At \(M = 1{,}000\) (Li uses \(M = 10{,}000\); the runtime difference is the only material change) this reproduces Table 5 cell by cell:

DGP

\((T_1, T_2)\)

DID (mlsynth)

DID (Li)

FDID (mlsynth)

FDID (Li)

1

(12, 6)

0.265

0.259

0.325

0.315

1

(24, 12)

0.127

0.128

0.147

0.146

1

(48, 24)

0.065

0.063

0.075

0.071

2

(12, 6)

1.202

1.037

0.431

0.385

2

(24, 12)

0.765

0.746

0.177

0.180

2

(48, 24)

0.451

0.473

0.084

0.082

3

(12, 6)

0.265

0.252

0.325

0.303

3

(24, 12)

0.127

0.123

0.147

0.143

3

(48, 24)

0.065

0.064

0.075

0.072

4

(12, 6)

1.202

1.038

0.431

0.391

4

(24, 12)

0.765

0.744

0.177

0.171

4

(48, 24)

0.451

0.454

0.084

0.081

What it confirms#

The two headline findings reproduce:

  • When all controls are valid (DGP1, DGP3), DiD is the parsimonious, efficient choice and edges out Forward DiD by a small margin at every horizon — Forward DiD pays only a small efficiency cost for the safety of the search.

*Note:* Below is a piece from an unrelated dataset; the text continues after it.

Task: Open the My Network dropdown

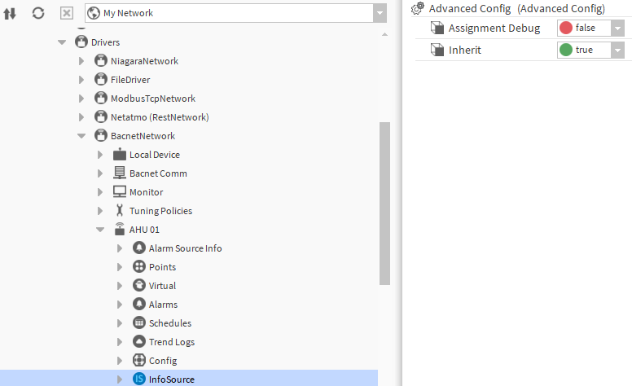Action: (x=380, y=13)
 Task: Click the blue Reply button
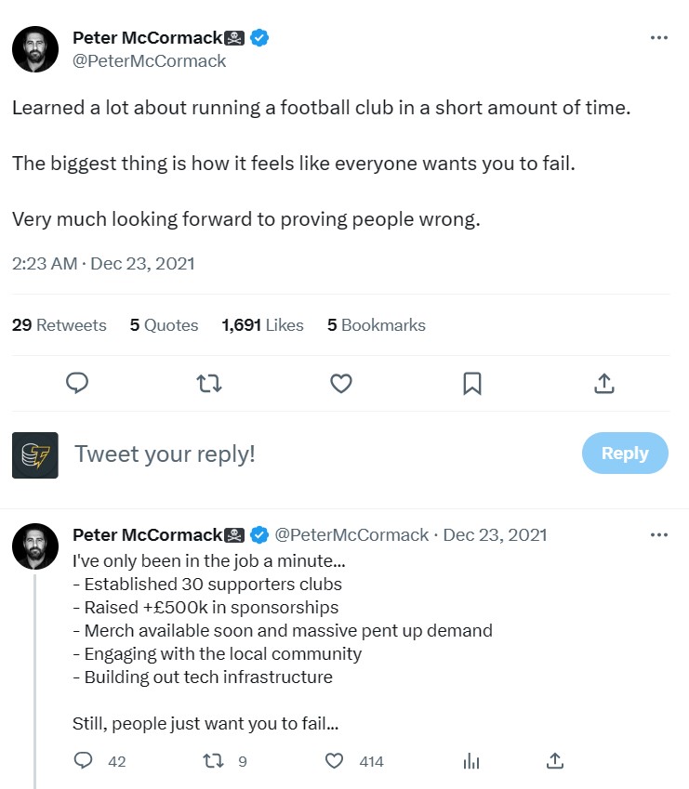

  • When half the controls are mismatched (DGP2, DGP4), DiD’s PMSE stays large and does not shrink as the panel grows (DGP2 at \((48,24)\): DID still 0.45) because the contaminating controls bias the all-controls average, while Forward DiD’s PMSE collapses (0.084) because the forward search discards them. Forward DiD wins decisively when DiD is invalid — Li’s central result.

The identity of the DGP1/DGP3 (and DGP2/DGP4) columns also confirms the estimator’s intercept invariance: moving \(a_0\) from 1 to 2 changes nothing because Forward DiD’s \(\widehat\alpha\) absorbs it. The \((12, 6)\) cell runs slightly hot under DGP2/4, consistent with Monte Carlo noise at \(M = 1{,}000\) versus Li’s \(M = 10{,}000\).